++++ Verilen metin ++++

Sözleşmeden önce yapılan 20.10.1987 tarihli imar uygulaması ile arsa sahipleri mirasçısı ... adına tescil edilen bu parsellerin, yüklenici kooperatife devir tarihindeki toplam yüzölçümleri 5636 m²"dir. 03.10.1989 ve 26.02.1990 tarihlerinde avans niteliğinde parsel devri yapan arsa sahiplerinin, bu tarihler itibariyle tapu devrine ilişkin edimlerini yerine getirdikleri anlaşılmıştır.
Ancak, bölgede 21.05.1991 tarihinde yapılan ikinci imar uygulaması ile, 14840 ada 5, 14841 ada 9, 10 nolu parsellerde, daha önce 20.10.1987 tarihli imar uygulamasında kesilen DOP miktarlarının haksız olduğu ve yapılan bu kesintilerin eski malik ... adına tescil edilmesi gerektiğinden bahisle, bu parsellere kesilen DOP miktarları ilave edilerek, yeni miktarlarına göre tahsis cetvelleri, parselasyon planı ve özet cetvelleri tanzimi ile yeni bir uygulama yapıldığı, sonuç olarak 1129 m² büyüklüğündeki 14840 ada 5 nolu parselin 786/1129 hissesinin yüklenici kooperatif, 343/1129 hissesinin ..., 866 m² büyüklüğündeki 14841 ada 9 nolu parselin (yeni parsel numarası 15) 786/866 hissesinin yüklenici kooperatif, 80/866 hissesinin ..., 976 m² büyüklüğündeki 14841 ada 10 nolu parselin (yeni parsel numarası 16) 786/866 hissesinin yüklenici kooperatif, 190/866 hissesinin ise ... adına tescil edildiği, yapılan bu işlemin, sözleşme uyarınca, devir ile yükümlü oldukları arsa paylarını yükleniciye devretmiş bulunan arsa sahiplerinin, parsellerde yeniden hissedar olmaları sonucunu doğurduğu anlaşılmıştır.

++++

■ **Verilen görev**
Yukarıdaki imar uygulamasına ilişkin metni, tek bir harfini bile değiştirmeden baştan sona eksiksiz olarak çıkar.

++++ Sağlanan malzeme ++++

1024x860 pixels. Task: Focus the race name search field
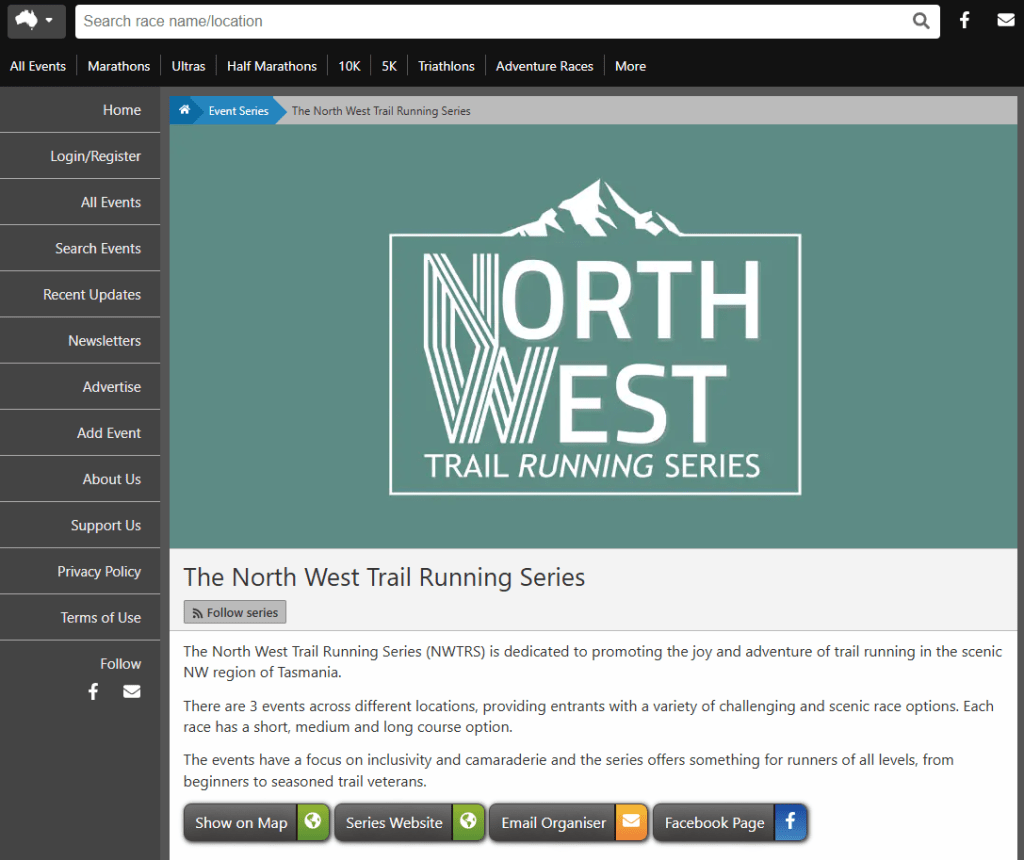(490, 21)
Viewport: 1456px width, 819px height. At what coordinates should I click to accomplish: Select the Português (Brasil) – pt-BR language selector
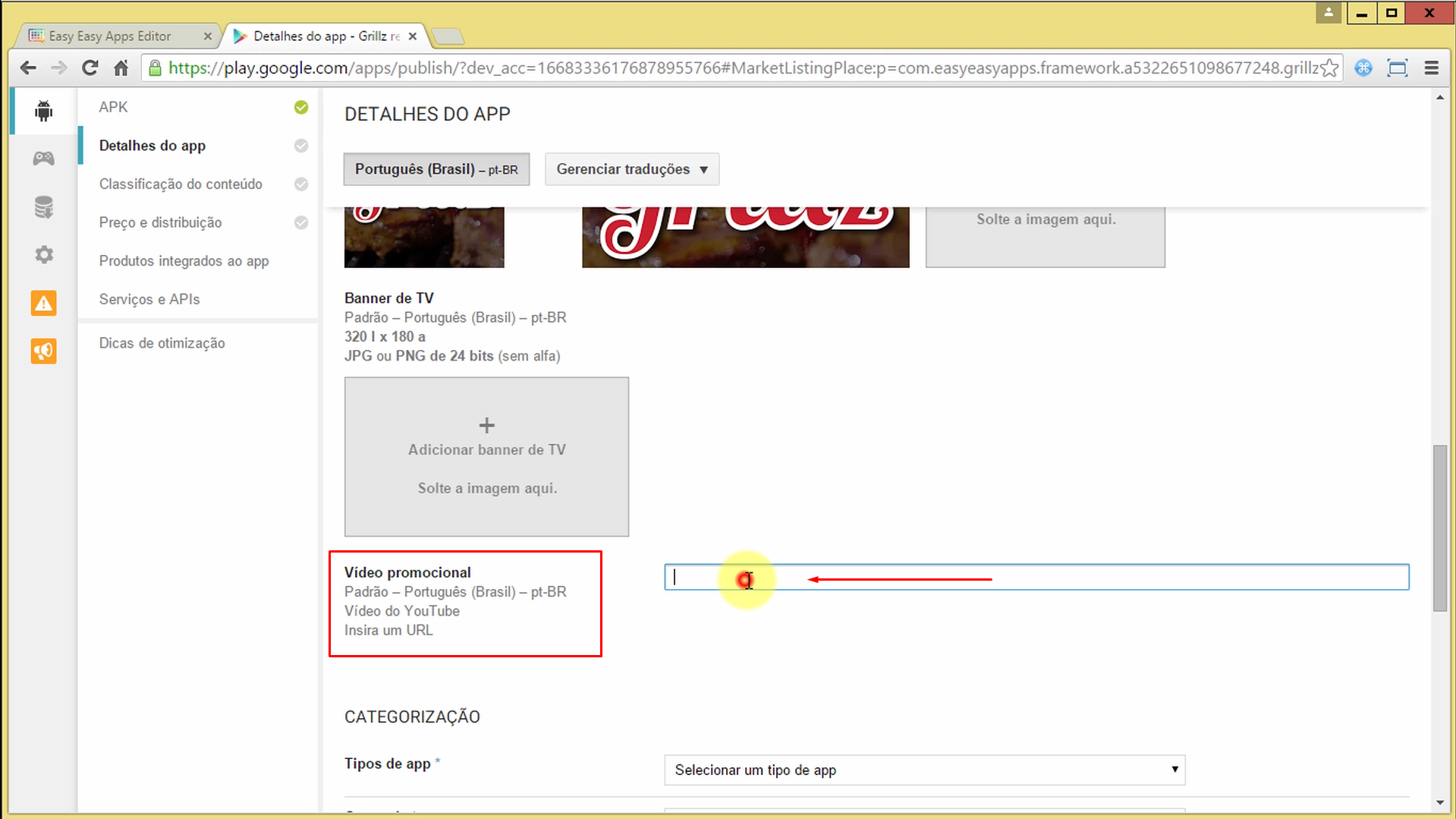(436, 169)
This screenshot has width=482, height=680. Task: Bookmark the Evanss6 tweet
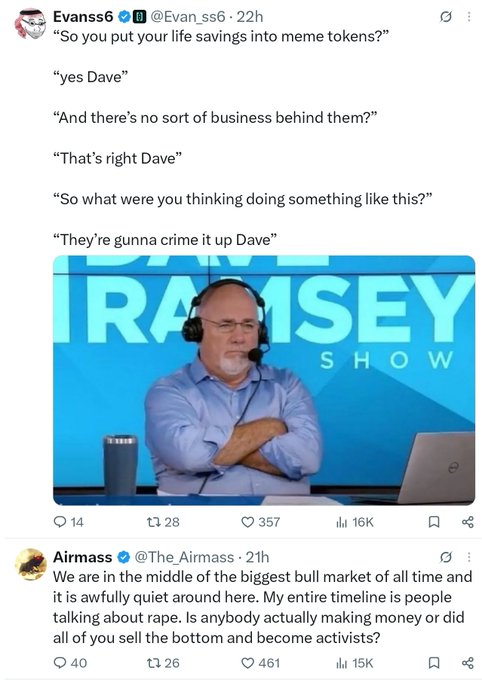click(433, 522)

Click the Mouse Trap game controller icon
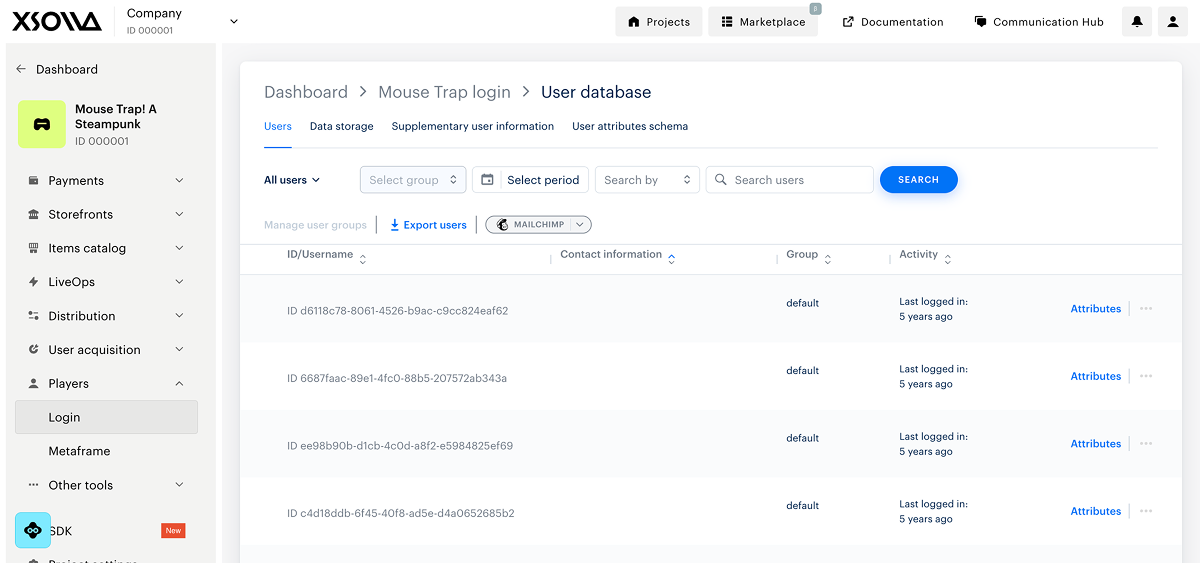coord(42,125)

++++

■ **Sorunun çözümü**
Sözleşmeden önce yapılan 20.10.1987 tarihli imar uygulaması ile arsa sahipleri mirasçısı ... adına tescil edilen bu parsellerin, yüklenici kooperatife devir tarihindeki toplam yüzölçümleri 5636 m²"dir. 03.10.1989 ve 26.02.1990 tarihlerinde avans niteliğinde parsel devri yapan arsa sahiplerinin, bu tarihler itibariyle tapu devrine ilişkin edimlerini yerine getirdikleri anlaşılmıştır.
Ancak, bölgede 21.05.1991 tarihinde yapılan ikinci imar uygulaması ile, 14840 ada 5, 14841 ada 9, 10 nolu parsellerde, daha önce 20.10.1987 tarihli imar uygulamasında kesilen DOP miktarlarının haksız olduğu ve yapılan bu kesintilerin eski malik ... adına tescil edilmesi gerektiğinden bahisle, bu parsellere kesilen DOP miktarları ilave edilerek, yeni miktarlarına göre tahsis cetvelleri, parselasyon planı ve özet cetvelleri tanzimi ile yeni bir uygulama yapıldığı, sonuç olarak 1129 m² büyüklüğündeki 14840 ada 5 nolu parselin 786/1129 hissesinin yüklenici kooperatif, 343/1129 hissesinin ..., 866 m² büyüklüğündeki 14841 ada 9 nolu parselin (yeni parsel numarası 15) 786/866 hissesinin yüklenici kooperatif, 80/866 hissesinin ..., 976 m² büyüklüğündeki 14841 ada 10 nolu parselin (yeni parsel numarası 16) 786/866 hissesinin yüklenici kooperatif, 190/866 hissesinin ise ... adına tescil edildiği, yapılan bu işlemin, sözleşme uyarınca, devir ile yükümlü oldukları arsa paylarını yükleniciye devretmiş bulunan arsa sahiplerinin, parsellerde yeniden hissedar olmaları sonucunu doğurduğu anlaşılmıştır.